TAL – Closing the education resource gap with the support of machine learning in China
TAL, China’s biggest out-of-school education institution is investing heavily in machine learning to have a better understanding over students’ learning situation through facial expression analysis, to provide customize learning plan through adaptive tests, and to improve operation efficiency through business forecast.
Giving children the best education opportunity has been regarded as the top priorities of most of the Chinese parents as it’s a common belief that higher education background will lead to higher success in life. However, with limited “top schools”, the fierce competition has started at a young age. Children start going to education institutions in their free time to ensure that they can stay ahead of the school schedule, resulting in the flourish of out-of-school education industry. Nonetheless, most of the education resources are still centralized in first-tier cities, leaving the rural areas with high unmet needs.
Founded in Beijing in 2003 and IPO in New York in 2010, TAL is the leading player in China’s out-of-school education industry, focusing on helping high school students to be better prepared for university entry exam. Facing the challenges of uneven resource allocation, TAL launched online education system and expand their footprints to 3rd and 4th tier cities in 2010s. Students in rural areas took class through broadcast to have access to better teachers in Beijing. Meanwhile, they also have tutors to help on solving problems in person. While this model is highly praised by the industry, they are still facing several challenges. Without face-to-face interaction between the teacher and the students sitting in the rural classrooms, it’s difficult for the teacher to have full understanding on how effective the students are learning. Also, it’s difficult for the students to stay concentrated with a screen in between.
Technology X Education
Facing these challenges, TAL decided to heavily invest in technology development, founding “AI Lab” in August 2017. The lab aims to improve the education service with the support of machine learning. It has focused on four key dimensions:
- Magic Mirror System2: The system identifies students’ emotion and level of concentration by their facial expression through cameras in class. TAL aims to use the system to provide real-time feedback to teachers to increase their control over the remote classrooms, and to help parents to better understand how their children are performing in class.

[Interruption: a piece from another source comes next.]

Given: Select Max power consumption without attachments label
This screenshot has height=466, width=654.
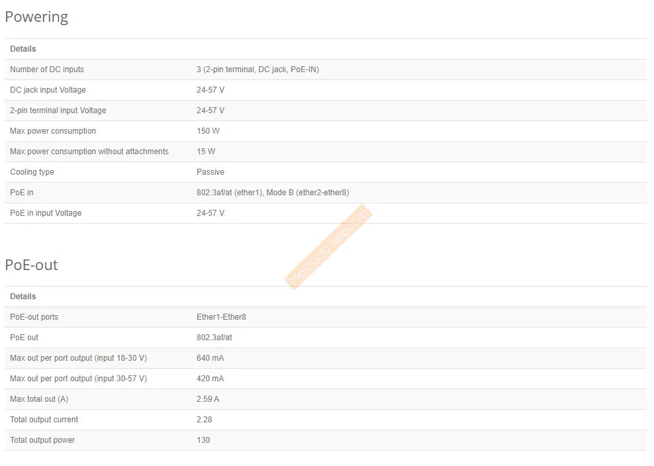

- Adaptive Test and Learning Plan3: With the large data set of assessment questions, the system provides real-time personal questions to individual test takers to better understand students’ current knowledge level. The test result will be used as a reference of deciding which offline class suits the student the best. Also, the system will use the result to design customized study plan and push relevant materials to parents.
- Language Assessment4: The system can assess both oral and writing performance. For oral performance, it focuses on pronunciation, tone and accent, and how comprehensive the sentence is. For writing performance, it focuses on grammar and vocabulary correction.
- Business Forecast5: By collecting all the operation data, the system will forecast next year’s business demand, helping the education institution to come up with expansion plan and teacher recruiting plan.
Aside from the above technologies, TAL has also been very aggressive in finding long-term partners to push education forward with the support of technology and machine learning. TAL announced cooperation with Tsinghua University and Stanford University separately to push further on information technology development6. Also, TAL has started to cooperate with government in rural areas and newly-developed districts to support the development of the education technologies within the area7.
Leveraging machine learning to improve overall operation efficiency and to provide customized learning experience has been a clear trend in the market. However, the intellectual level of the system still need to be improved, especially on how to increase the subjects covered by the system, and on how to go beyond text-books and exams and evaluate children’s soft skills. Also, the adaptive test is still more like a grading system. How to transform it into a 360 degree evaluation of students’ overall capabilities is a challenge waiting to be solved. Also, while focusing on technology development, it’s also worthy for us to slow down and ask ourselves: are we helping the children to better grab the opportunities and fulfil their potential, or are we an accomplice of adding too much pressure on the shoulder of them and ruining their childhood? Are we using technology to solve the fundamental issues in education and increase fairness among different regions, or are we just thinking of it from business and profitability perspective?
- Front page photo: http://ailab.100tal.com/index.html
Student comments on TAL – Closing the education resource gap with the support of machine learning in China
Overwhelming pressure on students has been a common issue across several countries in Asia, such as Japan and South Korea. The online learning has been limited in teaching the hard skills. However, as you mentioned, I see the potential of machine learning in providing better education related to soft skills. Learning foreign language is a good example. Combining Magic Mirror System with Language Assessment could create a disruptive service, which provides extensive language education focusing on communication. I also look forward to seeing how they integrate their business with the existing education system in China, and possibly other countries in Asia.
This type of application of machine learning in the education has the potential to be incredibly powerful. I see the places that would benefit most from this application as the ones with the least amount of resources to obtain it (e.g. developing countries, inner cities, where the student/teacher ratio is unmanageably high for the classroom to be effective). After proof of concepts on these application, I would be curious to see if and how this capability will spread across education systems, through public taxes or private investments.